The Reclaim supports POP3 e-mail syncing for services like Yahoo, Hotmail, and Gmail. You also can access IMPAP4 e-mail using Outlook Web Access and sync Outlook contacts and calendar. For what it is, the service performs well. We had no trouble setting it up and accessing the mail that we needed. Sure, it has a few quirks, but we much prefer it over a clunky Web-based application.
As an EV-DO phone, the Reclaim supports Sprint Radio, Sprint Movie, and Sprint TV. The TV interface is similar to that on other Sprint TV phones. The music player (MP3, AAC, AAC+, WMA formats) also is standard--you get album art, but features are limited to repeat and shuffle modes, and you can't use MP3 files as ringtones. You can access the Sprint Music Store for simultaneous downloads both to your PC and wirelessly to your phone. The airplane mode turns off the phone's calling functions for listening to music while in the air.
The Reclaim's 2-megapixel camera takes pictures in five resolutions and three quality settings. Other editing features include a self-timer, 10 frames, a digital zoom, five color tones, adjustable brightness, a night mode, center and spot metering, five white-balance settings, and four shutter sounds, plus a silent option. You also can use the series, mosaic, and panoramic shot options. The camcorder offers a similar set of editing options. Clips meant for multimedia messages are capped at 25 seconds, but you can shoot for longer in standard mode. The interface for both features offers a number of easy-to-use shortcuts. Photo quality acceptable. Colors looked natural, but there was some image noise.
When you're finished with your work, you can save your shots and clips to the phone, upload them to an online Sprint album, send them to a friend via Bluetooth or a multimedia message, transfer them to a printer using Sprint's PictBridge application, and send them to a participating retail outlet for printing. You even can upload shots directly to MySpace, Photobucket, YouTube, Facebook, and Flickr. The Exclaim has about 105MB of shared memory so we suggest using a microSD card for even more room; our review phone came with a 512MB card, but the slot will accommodate cards up to 16GB.
You can personalize the Reclaim with a selection of screensavers and alert sounds. You can download more options and additional ringtones from Sprint using the WAP 2.0 Web browser. The handset comes with demo versions of two games: My Happy Planet and Sudoku Deluxe Green Edition. You'll have download the full versions for extended play.
We tested the dual-band (CDMA 800/1,900) Samsung Reclaim in San Francisco using Sprint service. Call quality was acceptable. The volume level was quite loud; we could hear our callers clearly even when we were in a noisy place. We also didn't encounter any static or interference from other electronic devices. On the downside, voice quality sounded a bit harsh at times, particularly at the higher volume levels. Our friends sounded like themselves, but their voices had a slight metallic tinge. The Reclaim is compatible with M4 and T4 hearing aids.

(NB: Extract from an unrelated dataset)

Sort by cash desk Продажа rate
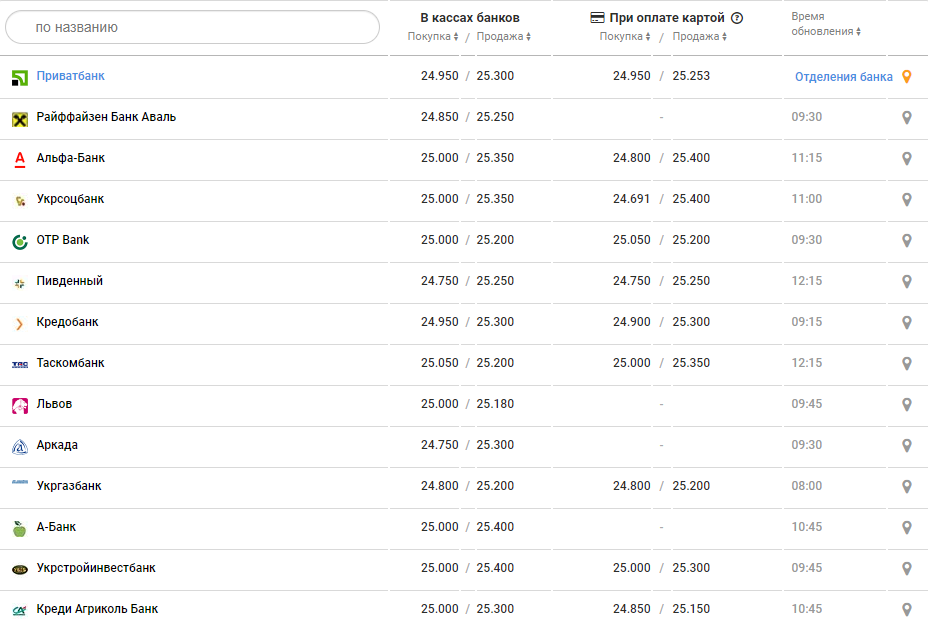928x631 pixels. pos(503,37)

On their end, callers said we sounded fine. They could tell we were using a cell phone, but most had no trouble hearing us. A few of our friends mentioned a slight echo feedback, but that could be unrelated to the Reclaim. Speakerphone calls were about the same as regular voice calls. The audio was loud on our end, though we heard the same voice distortion. Callers had more trouble hearing us if we weren't speaking right next to the phone. Bluetooth headset calls offered a similar experience.
The Sprint signal remains strong for voice calls, though the EV-DO Rev. 0 3G signal was somewhat shaky. We had trouble getting reception in buildings and the browser was slower than we expected. Also, video downloads took about 30 seconds, which is a bit long.
Streaming video quality was average. There was some pixel distortion and the audio wasn't always in sync, though we liked that we could expand the frame size to the full display. As with many streaming video phones, the quality is fine for short clips, but we wouldn't want to watch anything beyond a few minutes. Music quality was average, as well. As with voice calls, the external speaker gets loud, but the audio is tinny. We suggest using a headset.
The Reclaim has a rated battery life of 6 hours talk time. When we tested the phone, we found it had a talk time of 7 hours and 29 minutes. According to FCC radiation tests, the Reclaim has a digital SAR of 1.16 watts per kilogram.